Oggi si sa che già allora Benedetto XVI stava riflettendo su una decisione che ha poi provocato una vera e propria valanga di commenti, speculazioni, sospetti e critiche. Il Papa sapeva che le cose sarebbero andate così. Sicuramente era molto preoccupato di come la sua abdicazione avrebbe potuto influire sulla Chiesa. Era da prevedere che si sarebbero scontrate due correnti opposte, ovvero la prima che avrebbe accusato il Papa di “diserzione” e la seconda che invece avrebbe cercato una via più comprensiva in questa scelta.
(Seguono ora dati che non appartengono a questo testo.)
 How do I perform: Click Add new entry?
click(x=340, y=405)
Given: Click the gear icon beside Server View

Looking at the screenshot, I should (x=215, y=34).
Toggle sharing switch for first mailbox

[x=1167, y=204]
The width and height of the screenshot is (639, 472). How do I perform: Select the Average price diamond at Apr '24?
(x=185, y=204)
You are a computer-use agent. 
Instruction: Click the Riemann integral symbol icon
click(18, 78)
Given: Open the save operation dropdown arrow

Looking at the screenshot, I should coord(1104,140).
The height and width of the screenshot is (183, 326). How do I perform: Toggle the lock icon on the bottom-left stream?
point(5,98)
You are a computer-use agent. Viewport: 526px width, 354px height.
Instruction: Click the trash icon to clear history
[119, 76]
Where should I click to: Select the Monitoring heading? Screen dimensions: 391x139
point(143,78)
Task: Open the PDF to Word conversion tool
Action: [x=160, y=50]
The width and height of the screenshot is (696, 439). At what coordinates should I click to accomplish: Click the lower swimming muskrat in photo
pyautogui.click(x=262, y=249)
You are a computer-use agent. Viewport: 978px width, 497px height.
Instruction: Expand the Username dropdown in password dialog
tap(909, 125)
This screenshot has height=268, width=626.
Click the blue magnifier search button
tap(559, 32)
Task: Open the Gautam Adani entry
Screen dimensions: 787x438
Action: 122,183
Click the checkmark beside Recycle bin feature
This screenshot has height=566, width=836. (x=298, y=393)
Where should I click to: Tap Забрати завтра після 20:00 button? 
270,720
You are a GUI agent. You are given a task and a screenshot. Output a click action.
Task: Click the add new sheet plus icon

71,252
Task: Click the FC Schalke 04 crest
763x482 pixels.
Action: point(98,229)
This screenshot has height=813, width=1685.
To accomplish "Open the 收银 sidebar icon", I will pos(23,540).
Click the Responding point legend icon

I primi hanno toccato un punto delicato, paragonando Benedetto XVI al suo predecessore: il riferimento a Giovanni Paolo II  è stato come aver lanciato una pietra contro il Papa dimissionario. Molti rappresentanti dei media dicevano: “lui ha portato a termine il suo mandato fino alla fine mentre tu ti arrendi?” Possiamo solo immaginare quanta sofferenza abbiano provocato delle simili valutazioni a quest’uomo così dedito alla sua missione. Tali commenti testimoniano l’ignoranza di buona parte dei fedeli nelle questioni legate al ministero della Chiesa. Questa non è una questione umana, come viene presentata da alcuni media, ma è prima di tutto una manifestazione del mistero della guida divina, che ciascuno vive in modo individuale. Il Papa è uno degli strumenti dello Spirito Santo che decide sul termine e sulle modalità del pontificato. Sono inoltre infondate le voci secondo cui  l’abdicazione di Benedetto XVI possa rappresentare un precedente attraverso il quale definire un limite di età per la carica pontificia.

Chi può capire le ragioni dell’uomo che decide di andarsene perché non si sente di svolgere bene i compiti risultanti dalla propria vocazione? Soltanto chi ha fatto una strada dolorosa simile a quella che ha percorso il Papa, soltanto chi avverte giorno dopo giorno il peso delle proprie responsabilità. Per molti è molto semplice tirare le somme adesso facendo paragoni tra il pontificato che si è appena chiuso e quello precedente, emettendo giudizi su cosa è stato fatto bene e cosa invece è stato un fallimento. Alla fine la valutazione di Benedetto XVI non spetta certo a noi. I valori che tutti noi possiamo trarre dal messaggio del Papa dovrebbero costituire oggetto di riflessione, sia per i credenti che per i laici. Un simile atteggiamento sarà sicuramente più costruttivo ed è preferibile ad una mera analisi di otto anni di pontificato.